Le fait de développer un récit policier décousu et déconnecté de la réalité ne plombe pas le film en tant que tel ; en fait, L’invité surprise aurait tout à fait pu fonctionner sur ce principe, mais il aurait fallu à ce moment-là opter pour une intrigue totalement cartoonesque, et aller encore plus loin dans le côté délirant de l’entreprise. En l’état, le film de Lautner semble surtout avoir le cul entre deux chaises, et ne jamais réellement se décider dans quelle direction partir. C’est d’autant plus triste que Georges Lautner semble réellement s’ennuyer à filmer ses acteurs, livrant une réalisation désespérément plate une fois passé le prologue du film, vivant et très intéressant. Certaines séquences tirent donc tout de même leur épingle du jeu : le prologue sur l’émission de TV, la séquence avec Gérard Hernandez reprenant la bande sonore des Tontons Flingueurs, les scènes autour du trio composé par Jean Carmet, et

L’autre problème de taille de L’invité surprise réside dans une monumentale erreur de casting : en flic brutal mis au placard, Victor Lanoux semble en effet constamment à côté de son rôle. En tant que spectateur, on n’y croit pas un seul instant, et l’acteur ne semblait pas réellement y croire non plus, ne faisant aucun effort pour donner un peu de vie à son personnage. On aurait plus naturellement vu dans ce type de rôle des acteurs tels que Gérard Depardieu ou Gérard Lanvin ! Dommage, restent donc quelques séquences amusantes et la bonne humeur d’Éric Blanc, sympathique acteur noir ayant malheureusement disparu des écrans radars depuis quelques années maintenant.

 

 

Le Blu-ray

[4/5]

Disponible au sein de la vingt-quatrième vague de la collection Blu-ray Découverte éditée par Gaumont, L’invité surprise s’offre donc un joli lifting Haute Définition : une sortie très inattendue pour une totale découverte en mode fin des années 80. D’un point de vue strictement technique, l’image est de toute beauté, affichant un grain soigneusement préservé, des couleurs éclatantes et des contrastes fins et affirmés. De même, le master semble débarrassé de tous les dégâts infligés par le temps ; en deux mots, le master est de qualité, et le résultat est extrêmement satisfaisant. Côté son, la bande-son est proposée en DTS-HD Master Audio 2.0, mono d’origine. Les dialogues sont clairs et bien découpés, et l’insupportable morceau pop acidulé qui ouvre le film est parfaitement mis en avant.

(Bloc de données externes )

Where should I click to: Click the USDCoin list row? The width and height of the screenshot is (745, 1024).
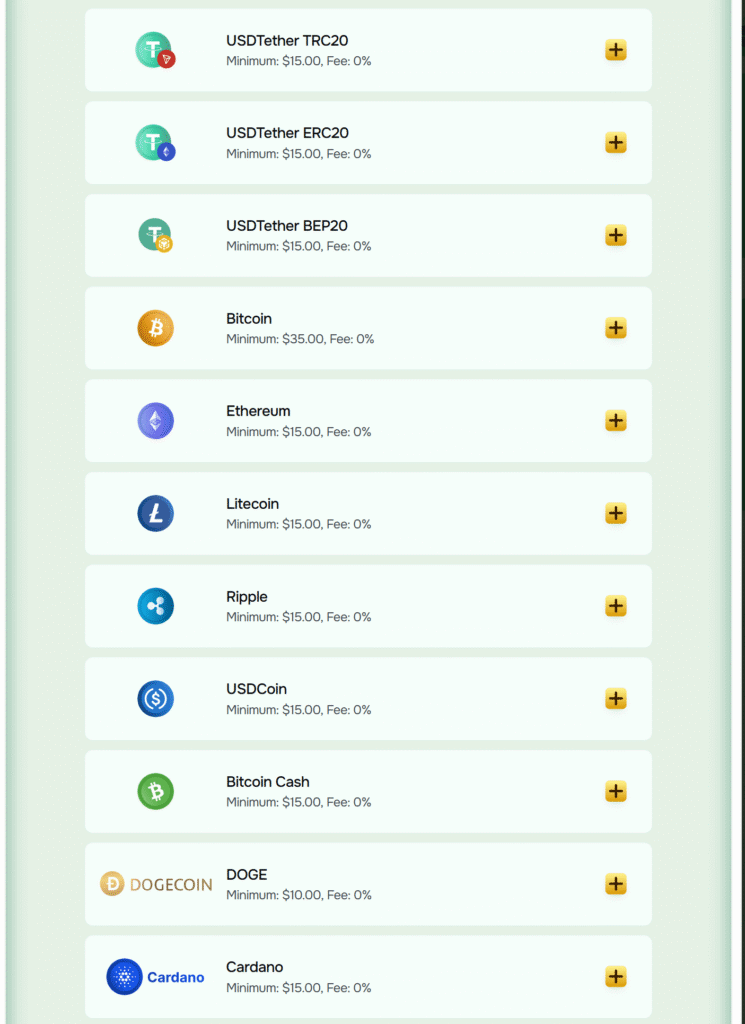click(x=370, y=699)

Dans la section suppléments, en plus de la traditionnelle bande-annonce, on trouvera un très intéressant entretien avec Éric Blanc, qui évoque ses souvenirs de tournage avec la bonne humeur qu’on lui connaît (son rire est très communicatif). Il raconte de façon enthousiaste ses rapports avec Georges Lautner, mais s’avère plus réservé quant à ses relations avec Victor Lanoux, qui s’avérait très froid et difficile. Il se souvient également d’avoir rencontré alors un Michel Galabru très sérieux et concentré, très éloigné de l’image de trublion bon vivant qu’il renvoyait au cinéma.